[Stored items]
----------

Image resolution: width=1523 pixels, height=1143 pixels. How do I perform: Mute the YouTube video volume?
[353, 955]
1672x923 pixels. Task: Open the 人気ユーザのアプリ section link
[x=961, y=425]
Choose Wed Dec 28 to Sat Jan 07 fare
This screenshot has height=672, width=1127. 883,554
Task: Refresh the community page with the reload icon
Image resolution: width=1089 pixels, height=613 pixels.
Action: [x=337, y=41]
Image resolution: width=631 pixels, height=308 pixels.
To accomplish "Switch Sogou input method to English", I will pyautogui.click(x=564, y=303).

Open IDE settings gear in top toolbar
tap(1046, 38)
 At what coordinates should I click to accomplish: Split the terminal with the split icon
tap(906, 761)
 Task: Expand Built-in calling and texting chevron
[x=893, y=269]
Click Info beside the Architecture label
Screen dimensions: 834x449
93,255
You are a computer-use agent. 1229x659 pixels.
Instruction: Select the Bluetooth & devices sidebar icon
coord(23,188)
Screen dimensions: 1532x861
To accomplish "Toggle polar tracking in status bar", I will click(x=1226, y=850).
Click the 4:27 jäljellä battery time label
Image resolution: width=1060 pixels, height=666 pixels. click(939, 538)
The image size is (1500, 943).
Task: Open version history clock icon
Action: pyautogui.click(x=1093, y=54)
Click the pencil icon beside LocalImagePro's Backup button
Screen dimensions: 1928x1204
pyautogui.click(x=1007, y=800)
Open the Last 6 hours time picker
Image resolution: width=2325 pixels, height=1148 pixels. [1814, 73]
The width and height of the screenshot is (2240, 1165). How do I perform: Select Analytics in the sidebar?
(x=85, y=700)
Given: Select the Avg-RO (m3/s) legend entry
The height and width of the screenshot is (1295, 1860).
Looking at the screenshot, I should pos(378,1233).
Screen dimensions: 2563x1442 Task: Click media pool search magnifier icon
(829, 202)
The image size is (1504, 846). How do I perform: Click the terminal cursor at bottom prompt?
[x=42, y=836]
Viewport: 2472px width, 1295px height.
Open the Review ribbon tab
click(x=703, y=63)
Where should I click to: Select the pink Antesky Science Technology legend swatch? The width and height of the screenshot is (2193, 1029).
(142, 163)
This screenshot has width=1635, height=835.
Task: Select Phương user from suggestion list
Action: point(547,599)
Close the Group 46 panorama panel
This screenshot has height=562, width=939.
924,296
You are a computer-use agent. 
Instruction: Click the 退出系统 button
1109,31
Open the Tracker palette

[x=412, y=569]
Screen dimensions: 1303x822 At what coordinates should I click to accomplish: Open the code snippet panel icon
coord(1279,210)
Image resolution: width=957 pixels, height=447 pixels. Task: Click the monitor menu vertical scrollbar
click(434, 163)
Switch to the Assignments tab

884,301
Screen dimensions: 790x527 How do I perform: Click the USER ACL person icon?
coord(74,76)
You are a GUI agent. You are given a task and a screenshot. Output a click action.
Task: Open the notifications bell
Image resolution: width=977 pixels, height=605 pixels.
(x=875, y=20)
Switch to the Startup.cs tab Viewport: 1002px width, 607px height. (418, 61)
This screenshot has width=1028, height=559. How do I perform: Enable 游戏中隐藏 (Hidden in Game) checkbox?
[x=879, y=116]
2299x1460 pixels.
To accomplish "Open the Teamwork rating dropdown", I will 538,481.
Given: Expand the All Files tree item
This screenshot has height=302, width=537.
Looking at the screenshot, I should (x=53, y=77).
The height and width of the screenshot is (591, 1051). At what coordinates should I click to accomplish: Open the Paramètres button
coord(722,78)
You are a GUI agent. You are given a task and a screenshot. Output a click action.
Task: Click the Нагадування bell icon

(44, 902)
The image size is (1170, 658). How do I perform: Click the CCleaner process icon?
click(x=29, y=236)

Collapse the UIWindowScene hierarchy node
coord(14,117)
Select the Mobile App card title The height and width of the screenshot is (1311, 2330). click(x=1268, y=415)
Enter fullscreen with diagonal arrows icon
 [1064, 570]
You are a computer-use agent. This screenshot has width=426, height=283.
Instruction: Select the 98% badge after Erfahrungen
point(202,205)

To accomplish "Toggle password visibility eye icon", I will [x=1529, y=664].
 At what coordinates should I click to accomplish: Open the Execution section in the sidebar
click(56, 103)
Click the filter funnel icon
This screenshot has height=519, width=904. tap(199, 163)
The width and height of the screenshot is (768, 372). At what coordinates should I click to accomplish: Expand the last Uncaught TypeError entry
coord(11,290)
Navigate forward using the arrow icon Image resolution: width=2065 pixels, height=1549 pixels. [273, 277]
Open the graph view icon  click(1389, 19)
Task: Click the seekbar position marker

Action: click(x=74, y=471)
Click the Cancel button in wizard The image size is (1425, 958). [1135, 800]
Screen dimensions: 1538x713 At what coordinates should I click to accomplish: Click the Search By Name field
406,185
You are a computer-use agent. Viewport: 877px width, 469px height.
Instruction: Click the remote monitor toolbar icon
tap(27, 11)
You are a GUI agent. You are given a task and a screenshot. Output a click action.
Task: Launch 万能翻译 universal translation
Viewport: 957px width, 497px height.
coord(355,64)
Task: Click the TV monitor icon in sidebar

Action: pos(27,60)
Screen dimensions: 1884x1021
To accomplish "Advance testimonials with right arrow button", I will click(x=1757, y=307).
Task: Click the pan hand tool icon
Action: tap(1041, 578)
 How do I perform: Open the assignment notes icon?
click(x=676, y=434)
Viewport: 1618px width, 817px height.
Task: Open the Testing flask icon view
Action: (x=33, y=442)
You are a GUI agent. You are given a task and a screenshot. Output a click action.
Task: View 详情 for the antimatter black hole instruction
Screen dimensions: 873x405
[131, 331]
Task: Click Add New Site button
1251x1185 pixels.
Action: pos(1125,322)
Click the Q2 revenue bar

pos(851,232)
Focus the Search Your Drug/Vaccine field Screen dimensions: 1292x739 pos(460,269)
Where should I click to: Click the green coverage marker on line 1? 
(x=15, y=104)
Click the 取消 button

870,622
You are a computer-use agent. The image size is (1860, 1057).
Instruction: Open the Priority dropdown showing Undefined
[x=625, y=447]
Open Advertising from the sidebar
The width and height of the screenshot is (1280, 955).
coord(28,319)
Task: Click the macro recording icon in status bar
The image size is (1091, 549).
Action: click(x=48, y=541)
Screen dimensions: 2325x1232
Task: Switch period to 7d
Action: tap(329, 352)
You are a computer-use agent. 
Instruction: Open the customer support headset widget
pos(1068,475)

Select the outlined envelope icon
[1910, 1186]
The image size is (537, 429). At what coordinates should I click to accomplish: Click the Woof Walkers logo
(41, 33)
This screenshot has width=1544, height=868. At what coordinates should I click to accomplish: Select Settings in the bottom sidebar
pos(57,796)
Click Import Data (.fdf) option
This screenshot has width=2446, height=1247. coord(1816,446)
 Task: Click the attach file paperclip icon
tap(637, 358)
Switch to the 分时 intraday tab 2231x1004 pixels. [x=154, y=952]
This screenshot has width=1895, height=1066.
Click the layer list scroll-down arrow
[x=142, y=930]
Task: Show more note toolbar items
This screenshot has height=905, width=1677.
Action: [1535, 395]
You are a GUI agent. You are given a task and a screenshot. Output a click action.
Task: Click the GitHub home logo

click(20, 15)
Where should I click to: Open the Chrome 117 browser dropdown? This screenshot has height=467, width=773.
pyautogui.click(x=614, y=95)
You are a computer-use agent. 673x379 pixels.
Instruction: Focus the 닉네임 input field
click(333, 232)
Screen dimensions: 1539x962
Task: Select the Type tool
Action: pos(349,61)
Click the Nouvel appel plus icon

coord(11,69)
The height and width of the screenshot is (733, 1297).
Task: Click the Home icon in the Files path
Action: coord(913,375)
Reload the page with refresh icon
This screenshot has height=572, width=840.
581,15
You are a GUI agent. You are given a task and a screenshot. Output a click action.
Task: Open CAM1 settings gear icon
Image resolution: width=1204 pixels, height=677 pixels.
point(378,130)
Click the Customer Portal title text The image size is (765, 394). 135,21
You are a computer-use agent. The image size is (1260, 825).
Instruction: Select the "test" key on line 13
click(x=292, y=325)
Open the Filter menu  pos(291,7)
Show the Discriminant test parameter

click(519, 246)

----------

**Your goal**
Each line above that contains the string "title" should be identified and copied.

**The completed task**
Select the Mobile App card title The height and width of the screenshot is (1311, 2330). click(x=1268, y=415)
Click the Customer Portal title text The image size is (765, 394). 135,21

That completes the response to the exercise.